Trademarks: This software listing is packaged by Bitnami. The respective trademarks mentioned in the offering are owned by the respective companies, and use of them does not imply any affiliation or endorsement.
TL;DR
helm install my-release oci://registry-1.docker.io/bitnamicharts/postgresql-ha
Looking to use PostgreSQL HA in production? Try VMware Tanzu Application Catalog, the commercial edition of the Bitnami catalog.
Introduction
This Helm chart installs PostgreSQL with HA architecture in a Kubernetes cluster. Welcome to contribute to Helm Chart for PostgreSQL HA.
This Helm chart has been developed based on bitnami/postgresql chart but including some changes to guarantee high availability such as:
- A new deployment, service have been added to deploy Pgpool-II to act as proxy for PostgreSQL backend. It helps to reduce connection overhead, acts as a load balancer for PostgreSQL, and ensures database node failover.
- Replacing
bitnami/postgresqlwithbitnami/postgresql-repmgrwhich includes and configures repmgr. Repmgr ensures standby nodes assume the primary role when the primary node is unhealthy.
Bitnami charts can be used with Kubeapps for deployment and management of Helm Charts in clusters.
Differences between the PostgreSQL-HA and PostgreSQL Helm charts
There are two different ways to deploy a PostgreSQL cluster, using the PostgreSQL Helm chart or the PostgreSQL High Availability (HA) Helm chart. Both solutions provide a simple and reliable way to run PostgreSQL in a production environment. Keep reading to discover the differences between them and check which one better suits your needs.
- Both the PostgreSQL HA and the PostgreSQL chart configures a cluster with a primary/replica topology. The primary node has writing permissions while replication is on the replica nodes which have read-only permissions.
- The PostgreSQL HA Helm chart deploys a cluster with three nodes by default, one for pgpool, one primary, and one replica for PostgreSQL. The PostgreSQL chart configures a cluster with two nodes by default (one primary and one replica).

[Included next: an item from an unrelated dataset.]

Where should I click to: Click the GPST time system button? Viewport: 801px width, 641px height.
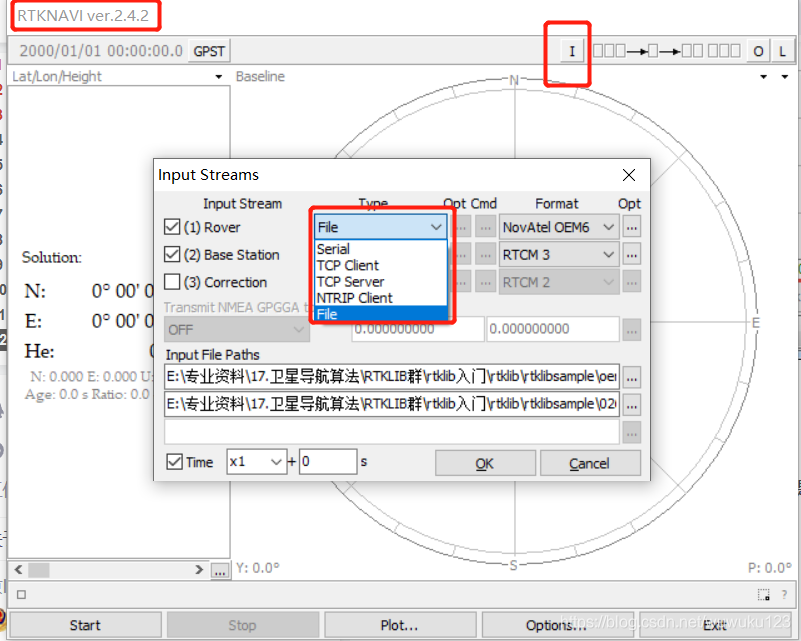pos(208,50)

- The PostgreSQL HA Helm chart uses pgpool to handle the connection to the nodes. pgpool is responsible to spread the queries among nodes.

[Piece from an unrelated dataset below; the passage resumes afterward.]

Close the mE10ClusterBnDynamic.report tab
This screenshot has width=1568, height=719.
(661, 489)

- The PostgreSQL HA Helm chart includes a repmgr module that ensures high-availability thanks to automatic membership control. If the primary is down, any of the replica nodes will be promoted as primary to avoid data loss.

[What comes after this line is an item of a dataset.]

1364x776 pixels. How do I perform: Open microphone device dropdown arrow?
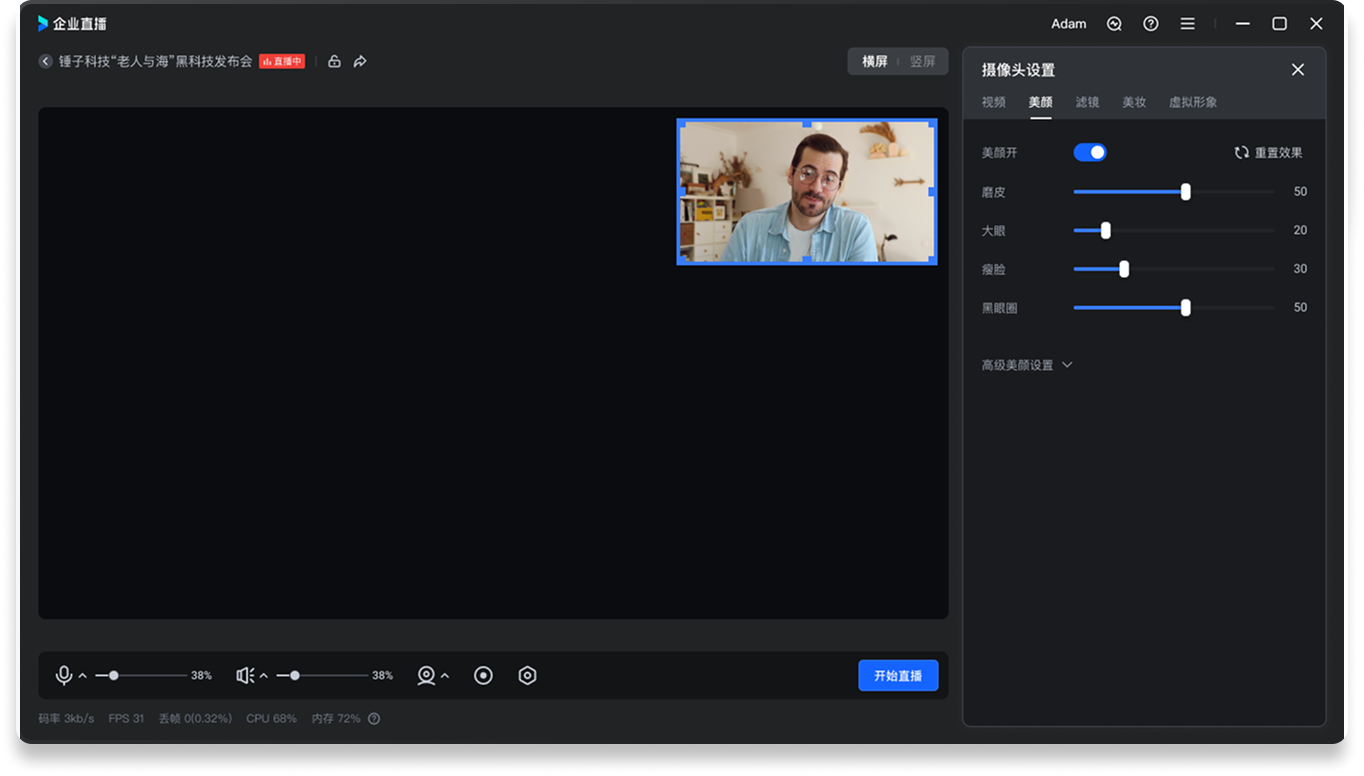(x=83, y=677)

The following diagram shows you the options you have for using Bitnami's PostgreSQL solutions in your deployments:
Prerequisites
- Kubernetes 1.23+
- Helm 3.8.0+
Installing the Chart
To install the chart with the release name my-release:
helm install my-release oci://REGISTRY_NAME/REPOSITORY_NAME/postgresql-ha
Note: You need to substitute the placeholders
REGISTRY_NAMEandREPOSITORY_NAMEwith a reference to your Helm chart registry and repository. For example, in the case of Bitnami, you need to useREGISTRY_NAME=registry-1.docker.ioandREPOSITORY_NAME=bitnamicharts.
Configuration and installation details
Resource requests and limits
Bitnami charts allow setting resource requests and limits for all containers inside the chart deployment. These are inside the resources value (check parameter table). Setting requests is essential for production workloads and these should be adapted to your specific use case.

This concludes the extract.